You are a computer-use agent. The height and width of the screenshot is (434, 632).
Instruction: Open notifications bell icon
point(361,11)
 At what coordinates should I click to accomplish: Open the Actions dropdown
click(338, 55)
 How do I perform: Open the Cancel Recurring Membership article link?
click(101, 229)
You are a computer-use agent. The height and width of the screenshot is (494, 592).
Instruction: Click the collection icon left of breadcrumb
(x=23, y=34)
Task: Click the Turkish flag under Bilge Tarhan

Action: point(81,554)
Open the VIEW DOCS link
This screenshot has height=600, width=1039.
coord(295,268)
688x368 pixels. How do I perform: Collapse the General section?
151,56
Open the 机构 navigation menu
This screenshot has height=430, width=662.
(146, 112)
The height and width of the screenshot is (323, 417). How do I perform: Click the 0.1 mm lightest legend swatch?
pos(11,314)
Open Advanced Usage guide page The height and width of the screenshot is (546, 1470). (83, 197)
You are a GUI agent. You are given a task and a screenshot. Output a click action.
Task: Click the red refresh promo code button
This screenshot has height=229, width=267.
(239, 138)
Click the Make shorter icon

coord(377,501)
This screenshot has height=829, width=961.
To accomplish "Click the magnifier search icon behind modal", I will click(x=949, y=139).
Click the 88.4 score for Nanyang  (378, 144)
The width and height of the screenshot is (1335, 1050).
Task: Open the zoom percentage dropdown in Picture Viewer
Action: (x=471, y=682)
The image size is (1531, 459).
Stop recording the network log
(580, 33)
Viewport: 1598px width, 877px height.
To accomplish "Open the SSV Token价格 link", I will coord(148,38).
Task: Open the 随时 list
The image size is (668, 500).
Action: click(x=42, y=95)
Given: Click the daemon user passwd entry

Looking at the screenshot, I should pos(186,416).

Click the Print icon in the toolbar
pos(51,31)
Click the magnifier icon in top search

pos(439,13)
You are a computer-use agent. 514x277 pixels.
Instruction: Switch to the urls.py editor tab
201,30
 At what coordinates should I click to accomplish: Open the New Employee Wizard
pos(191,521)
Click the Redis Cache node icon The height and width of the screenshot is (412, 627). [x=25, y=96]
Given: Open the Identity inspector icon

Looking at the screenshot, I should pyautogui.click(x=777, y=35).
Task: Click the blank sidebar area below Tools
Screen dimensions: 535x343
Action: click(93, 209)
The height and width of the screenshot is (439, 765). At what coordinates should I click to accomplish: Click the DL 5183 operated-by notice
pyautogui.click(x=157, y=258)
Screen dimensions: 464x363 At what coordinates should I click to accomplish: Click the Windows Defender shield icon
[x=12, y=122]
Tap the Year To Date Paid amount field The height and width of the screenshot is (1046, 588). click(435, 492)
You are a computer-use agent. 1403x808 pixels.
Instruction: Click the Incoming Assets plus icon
-*-*-
• Task prompt
Can you give all of the lines above again with "computer-use agent" switched to "desktop agent" everywhere it occurs and nothing else changed?

• Output for this exercise
You are a desktop agent. The height and width of the screenshot is (434, 632).
Instruction: Open notifications bell icon
point(361,11)
 At what coordinates should I click to accomplish: Open the Actions dropdown
click(338, 55)
 How do I perform: Open the Cancel Recurring Membership article link?
click(101, 229)
You are a desktop agent. The height and width of the screenshot is (494, 592).
Instruction: Click the collection icon left of breadcrumb
(x=23, y=34)
Task: Click the Turkish flag under Bilge Tarhan

Action: point(81,554)
Open the VIEW DOCS link
This screenshot has height=600, width=1039.
coord(295,268)
688x368 pixels. How do I perform: Collapse the General section?
151,56
Open the 机构 navigation menu
This screenshot has height=430, width=662.
(146, 112)
The height and width of the screenshot is (323, 417). How do I perform: Click the 0.1 mm lightest legend swatch?
pos(11,314)
Open Advanced Usage guide page The height and width of the screenshot is (546, 1470). (83, 197)
You are a GUI agent. You are given a task and a screenshot. Output a click action.
Task: Click the red refresh promo code button
This screenshot has height=229, width=267.
(239, 138)
Click the Make shorter icon

coord(377,501)
This screenshot has height=829, width=961.
To accomplish "Click the magnifier search icon behind modal", I will click(x=949, y=139).
Click the 88.4 score for Nanyang  (378, 144)
The width and height of the screenshot is (1335, 1050).
Task: Open the zoom percentage dropdown in Picture Viewer
Action: (x=471, y=682)
The image size is (1531, 459).
Stop recording the network log
(580, 33)
Viewport: 1598px width, 877px height.
To accomplish "Open the SSV Token价格 link", I will coord(148,38).
Task: Open the 随时 list
The image size is (668, 500).
Action: click(x=42, y=95)
Given: Click the daemon user passwd entry

Looking at the screenshot, I should pos(186,416).

Click the Print icon in the toolbar
pos(51,31)
Click the magnifier icon in top search

pos(439,13)
You are a desktop agent. 514x277 pixels.
Instruction: Switch to the urls.py editor tab
201,30
 At what coordinates should I click to accomplish: Open the New Employee Wizard
pos(191,521)
Click the Redis Cache node icon The height and width of the screenshot is (412, 627). [x=25, y=96]
Given: Open the Identity inspector icon

Looking at the screenshot, I should pyautogui.click(x=777, y=35).
Task: Click the blank sidebar area below Tools
Screen dimensions: 535x343
Action: click(93, 209)
The height and width of the screenshot is (439, 765). At what coordinates should I click to accomplish: Click the DL 5183 operated-by notice
pyautogui.click(x=157, y=258)
Screen dimensions: 464x363 At what coordinates should I click to accomplish: Click the Windows Defender shield icon
[x=12, y=122]
Tap the Year To Date Paid amount field The height and width of the screenshot is (1046, 588). click(435, 492)
You are a desktop agent. 1403x808 pixels.
Instruction: Click the Incoming Assets plus icon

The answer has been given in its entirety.